EXERCISE TASK
Reproduce the full listing below line for line, with every character, number and spacing unchanged.
[Start of RECORDED INFORMATION]
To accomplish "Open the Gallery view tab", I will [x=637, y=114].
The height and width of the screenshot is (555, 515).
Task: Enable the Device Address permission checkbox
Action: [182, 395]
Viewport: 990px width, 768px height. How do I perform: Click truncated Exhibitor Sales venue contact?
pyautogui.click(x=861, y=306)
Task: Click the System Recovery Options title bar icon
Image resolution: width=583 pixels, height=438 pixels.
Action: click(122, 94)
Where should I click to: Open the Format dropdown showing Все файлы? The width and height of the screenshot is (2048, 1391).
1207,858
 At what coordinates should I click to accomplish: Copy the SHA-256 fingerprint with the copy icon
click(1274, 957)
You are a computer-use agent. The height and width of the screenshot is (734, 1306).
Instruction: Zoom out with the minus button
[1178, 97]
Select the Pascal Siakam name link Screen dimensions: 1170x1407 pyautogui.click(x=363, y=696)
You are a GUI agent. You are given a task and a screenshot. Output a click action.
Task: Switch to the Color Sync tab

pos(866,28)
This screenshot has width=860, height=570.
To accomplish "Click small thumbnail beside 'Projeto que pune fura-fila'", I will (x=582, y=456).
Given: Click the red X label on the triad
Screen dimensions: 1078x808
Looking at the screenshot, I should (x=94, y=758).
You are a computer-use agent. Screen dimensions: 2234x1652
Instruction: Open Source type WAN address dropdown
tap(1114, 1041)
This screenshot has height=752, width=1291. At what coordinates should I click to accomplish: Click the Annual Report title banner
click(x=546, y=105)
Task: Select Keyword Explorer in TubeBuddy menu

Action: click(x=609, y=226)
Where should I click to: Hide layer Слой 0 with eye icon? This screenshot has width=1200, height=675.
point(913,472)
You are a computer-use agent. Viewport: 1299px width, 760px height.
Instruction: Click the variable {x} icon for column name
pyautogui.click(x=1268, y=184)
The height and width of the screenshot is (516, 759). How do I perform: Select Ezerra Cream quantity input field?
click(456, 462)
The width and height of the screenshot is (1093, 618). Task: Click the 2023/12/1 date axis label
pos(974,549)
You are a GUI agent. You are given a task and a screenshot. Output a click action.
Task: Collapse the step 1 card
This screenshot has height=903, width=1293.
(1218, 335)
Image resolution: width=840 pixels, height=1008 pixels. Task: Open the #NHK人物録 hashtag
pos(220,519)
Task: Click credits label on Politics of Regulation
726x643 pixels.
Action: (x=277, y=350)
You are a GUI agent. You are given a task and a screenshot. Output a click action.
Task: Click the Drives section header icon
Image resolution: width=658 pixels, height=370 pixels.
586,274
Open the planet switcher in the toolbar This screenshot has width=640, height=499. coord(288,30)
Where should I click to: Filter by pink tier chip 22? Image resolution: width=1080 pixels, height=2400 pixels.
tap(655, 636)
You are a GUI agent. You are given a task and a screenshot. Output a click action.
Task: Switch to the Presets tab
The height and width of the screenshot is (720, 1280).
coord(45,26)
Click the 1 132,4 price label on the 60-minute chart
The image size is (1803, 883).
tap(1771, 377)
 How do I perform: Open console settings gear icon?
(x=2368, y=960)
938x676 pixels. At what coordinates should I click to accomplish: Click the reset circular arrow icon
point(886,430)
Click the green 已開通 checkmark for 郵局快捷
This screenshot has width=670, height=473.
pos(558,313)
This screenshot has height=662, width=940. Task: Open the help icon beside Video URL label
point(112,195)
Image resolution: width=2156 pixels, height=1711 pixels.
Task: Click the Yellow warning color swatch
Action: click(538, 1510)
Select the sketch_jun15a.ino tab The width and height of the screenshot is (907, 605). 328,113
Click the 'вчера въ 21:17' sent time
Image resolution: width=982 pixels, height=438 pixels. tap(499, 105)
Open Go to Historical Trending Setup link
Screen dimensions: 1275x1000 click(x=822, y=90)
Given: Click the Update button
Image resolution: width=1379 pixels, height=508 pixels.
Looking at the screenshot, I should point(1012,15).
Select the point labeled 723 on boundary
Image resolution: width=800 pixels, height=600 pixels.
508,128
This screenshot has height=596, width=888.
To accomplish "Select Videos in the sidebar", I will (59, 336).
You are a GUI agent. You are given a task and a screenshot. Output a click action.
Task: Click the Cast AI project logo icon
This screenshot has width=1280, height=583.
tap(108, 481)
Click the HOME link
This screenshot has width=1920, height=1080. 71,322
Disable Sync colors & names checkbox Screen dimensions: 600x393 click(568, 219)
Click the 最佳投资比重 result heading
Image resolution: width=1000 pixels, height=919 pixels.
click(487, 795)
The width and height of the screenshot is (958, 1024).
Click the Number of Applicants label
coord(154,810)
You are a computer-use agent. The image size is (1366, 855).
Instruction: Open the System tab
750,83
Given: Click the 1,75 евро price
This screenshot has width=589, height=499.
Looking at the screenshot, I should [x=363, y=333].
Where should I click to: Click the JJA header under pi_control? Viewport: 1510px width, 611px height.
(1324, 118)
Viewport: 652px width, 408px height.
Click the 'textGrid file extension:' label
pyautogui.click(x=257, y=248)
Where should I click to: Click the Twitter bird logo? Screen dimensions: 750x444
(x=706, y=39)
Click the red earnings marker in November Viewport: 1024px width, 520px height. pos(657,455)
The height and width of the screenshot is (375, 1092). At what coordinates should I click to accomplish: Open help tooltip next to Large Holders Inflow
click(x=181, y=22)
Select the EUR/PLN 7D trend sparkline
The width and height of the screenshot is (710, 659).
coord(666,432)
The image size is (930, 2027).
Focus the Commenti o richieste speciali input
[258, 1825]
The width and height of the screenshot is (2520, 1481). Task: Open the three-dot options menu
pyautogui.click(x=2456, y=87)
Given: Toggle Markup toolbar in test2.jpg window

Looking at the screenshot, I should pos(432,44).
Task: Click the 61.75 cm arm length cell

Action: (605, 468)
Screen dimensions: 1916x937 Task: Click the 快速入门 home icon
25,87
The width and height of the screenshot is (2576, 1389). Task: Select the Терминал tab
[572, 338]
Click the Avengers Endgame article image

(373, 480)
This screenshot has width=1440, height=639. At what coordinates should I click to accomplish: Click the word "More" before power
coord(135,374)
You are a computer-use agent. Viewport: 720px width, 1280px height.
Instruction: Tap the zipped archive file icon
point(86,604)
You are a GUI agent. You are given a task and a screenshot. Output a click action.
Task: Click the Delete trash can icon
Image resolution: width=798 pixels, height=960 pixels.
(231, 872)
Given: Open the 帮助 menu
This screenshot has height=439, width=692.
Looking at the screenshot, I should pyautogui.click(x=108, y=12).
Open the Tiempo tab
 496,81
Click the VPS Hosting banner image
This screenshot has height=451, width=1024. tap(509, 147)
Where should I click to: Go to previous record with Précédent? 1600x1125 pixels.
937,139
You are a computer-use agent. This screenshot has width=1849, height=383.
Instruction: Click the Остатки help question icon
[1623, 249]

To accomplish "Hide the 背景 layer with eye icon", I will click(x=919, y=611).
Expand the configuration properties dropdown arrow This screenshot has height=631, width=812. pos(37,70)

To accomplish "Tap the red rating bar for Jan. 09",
[End of RECORDED INFORMATION]
RESPONSE FOR THIS EXERCISE
To accomplish "Open the Gallery view tab", I will [x=637, y=114].
The height and width of the screenshot is (555, 515).
Task: Enable the Device Address permission checkbox
Action: [182, 395]
Viewport: 990px width, 768px height. How do I perform: Click truncated Exhibitor Sales venue contact?
pyautogui.click(x=861, y=306)
Task: Click the System Recovery Options title bar icon
Image resolution: width=583 pixels, height=438 pixels.
Action: click(122, 94)
Where should I click to: Open the Format dropdown showing Все файлы? The width and height of the screenshot is (2048, 1391).
1207,858
 At what coordinates should I click to accomplish: Copy the SHA-256 fingerprint with the copy icon
click(1274, 957)
You are a computer-use agent. The height and width of the screenshot is (734, 1306).
Instruction: Zoom out with the minus button
[1178, 97]
Select the Pascal Siakam name link Screen dimensions: 1170x1407 pyautogui.click(x=363, y=696)
You are a GUI agent. You are given a task and a screenshot. Output a click action.
Task: Switch to the Color Sync tab

pos(866,28)
This screenshot has width=860, height=570.
To accomplish "Click small thumbnail beside 'Projeto que pune fura-fila'", I will (x=582, y=456).
Given: Click the red X label on the triad
Screen dimensions: 1078x808
Looking at the screenshot, I should (x=94, y=758).
You are a computer-use agent. Screen dimensions: 2234x1652
Instruction: Open Source type WAN address dropdown
tap(1114, 1041)
This screenshot has height=752, width=1291. At what coordinates should I click to accomplish: Click the Annual Report title banner
click(x=546, y=105)
Task: Select Keyword Explorer in TubeBuddy menu

Action: click(x=609, y=226)
Where should I click to: Hide layer Слой 0 with eye icon? This screenshot has width=1200, height=675.
point(913,472)
You are a computer-use agent. Viewport: 1299px width, 760px height.
Instruction: Click the variable {x} icon for column name
pyautogui.click(x=1268, y=184)
The height and width of the screenshot is (516, 759). How do I perform: Select Ezerra Cream quantity input field?
click(456, 462)
The width and height of the screenshot is (1093, 618). Task: Click the 2023/12/1 date axis label
pos(974,549)
You are a GUI agent. You are given a task and a screenshot. Output a click action.
Task: Collapse the step 1 card
This screenshot has height=903, width=1293.
(1218, 335)
Image resolution: width=840 pixels, height=1008 pixels. Task: Open the #NHK人物録 hashtag
pos(220,519)
Task: Click credits label on Politics of Regulation
726x643 pixels.
Action: (x=277, y=350)
You are a GUI agent. You are given a task and a screenshot. Output a click action.
Task: Click the Drives section header icon
Image resolution: width=658 pixels, height=370 pixels.
586,274
Open the planet switcher in the toolbar This screenshot has width=640, height=499. coord(288,30)
Where should I click to: Filter by pink tier chip 22? Image resolution: width=1080 pixels, height=2400 pixels.
tap(655, 636)
You are a GUI agent. You are given a task and a screenshot. Output a click action.
Task: Switch to the Presets tab
The height and width of the screenshot is (720, 1280).
coord(45,26)
Click the 1 132,4 price label on the 60-minute chart
The image size is (1803, 883).
tap(1771, 377)
 How do I perform: Open console settings gear icon?
(x=2368, y=960)
938x676 pixels. At what coordinates should I click to accomplish: Click the reset circular arrow icon
point(886,430)
Click the green 已開通 checkmark for 郵局快捷
This screenshot has width=670, height=473.
pos(558,313)
This screenshot has height=662, width=940. Task: Open the help icon beside Video URL label
point(112,195)
Image resolution: width=2156 pixels, height=1711 pixels.
Task: Click the Yellow warning color swatch
Action: click(538, 1510)
Select the sketch_jun15a.ino tab The width and height of the screenshot is (907, 605). 328,113
Click the 'вчера въ 21:17' sent time
Image resolution: width=982 pixels, height=438 pixels. tap(499, 105)
Open Go to Historical Trending Setup link
Screen dimensions: 1275x1000 click(x=822, y=90)
Given: Click the Update button
Image resolution: width=1379 pixels, height=508 pixels.
Looking at the screenshot, I should point(1012,15).
Select the point labeled 723 on boundary
Image resolution: width=800 pixels, height=600 pixels.
508,128
This screenshot has height=596, width=888.
To accomplish "Select Videos in the sidebar", I will (59, 336).
You are a GUI agent. You are given a task and a screenshot. Output a click action.
Task: Click the Cast AI project logo icon
This screenshot has width=1280, height=583.
tap(108, 481)
Click the HOME link
This screenshot has width=1920, height=1080. 71,322
Disable Sync colors & names checkbox Screen dimensions: 600x393 click(568, 219)
Click the 最佳投资比重 result heading
Image resolution: width=1000 pixels, height=919 pixels.
click(487, 795)
The width and height of the screenshot is (958, 1024).
Click the Number of Applicants label
coord(154,810)
You are a computer-use agent. The image size is (1366, 855).
Instruction: Open the System tab
750,83
Given: Click the 1,75 евро price
This screenshot has width=589, height=499.
Looking at the screenshot, I should [x=363, y=333].
Where should I click to: Click the JJA header under pi_control? Viewport: 1510px width, 611px height.
(1324, 118)
Viewport: 652px width, 408px height.
Click the 'textGrid file extension:' label
pyautogui.click(x=257, y=248)
Where should I click to: Click the Twitter bird logo? Screen dimensions: 750x444
(x=706, y=39)
Click the red earnings marker in November Viewport: 1024px width, 520px height. pos(657,455)
The height and width of the screenshot is (375, 1092). At what coordinates should I click to accomplish: Open help tooltip next to Large Holders Inflow
click(x=181, y=22)
Select the EUR/PLN 7D trend sparkline
The width and height of the screenshot is (710, 659).
coord(666,432)
The image size is (930, 2027).
Focus the Commenti o richieste speciali input
[258, 1825]
The width and height of the screenshot is (2520, 1481). Task: Open the three-dot options menu
pyautogui.click(x=2456, y=87)
Given: Toggle Markup toolbar in test2.jpg window

Looking at the screenshot, I should pos(432,44).
Task: Click the 61.75 cm arm length cell

Action: (605, 468)
Screen dimensions: 1916x937 Task: Click the 快速入门 home icon
25,87
The width and height of the screenshot is (2576, 1389). Task: Select the Терминал tab
[572, 338]
Click the Avengers Endgame article image

(373, 480)
This screenshot has width=1440, height=639. At what coordinates should I click to accomplish: Click the word "More" before power
coord(135,374)
You are a computer-use agent. Viewport: 720px width, 1280px height.
Instruction: Tap the zipped archive file icon
point(86,604)
You are a GUI agent. You are given a task and a screenshot. Output a click action.
Task: Click the Delete trash can icon
Image resolution: width=798 pixels, height=960 pixels.
(231, 872)
Given: Open the 帮助 menu
This screenshot has height=439, width=692.
Looking at the screenshot, I should pyautogui.click(x=108, y=12).
Open the Tiempo tab
 496,81
Click the VPS Hosting banner image
This screenshot has height=451, width=1024. tap(509, 147)
Where should I click to: Go to previous record with Précédent? 1600x1125 pixels.
937,139
You are a computer-use agent. This screenshot has width=1849, height=383.
Instruction: Click the Остатки help question icon
[1623, 249]

To accomplish "Hide the 背景 layer with eye icon", I will click(x=919, y=611).
Expand the configuration properties dropdown arrow This screenshot has height=631, width=812. pos(37,70)

To accomplish "Tap the red rating bar for Jan. 09",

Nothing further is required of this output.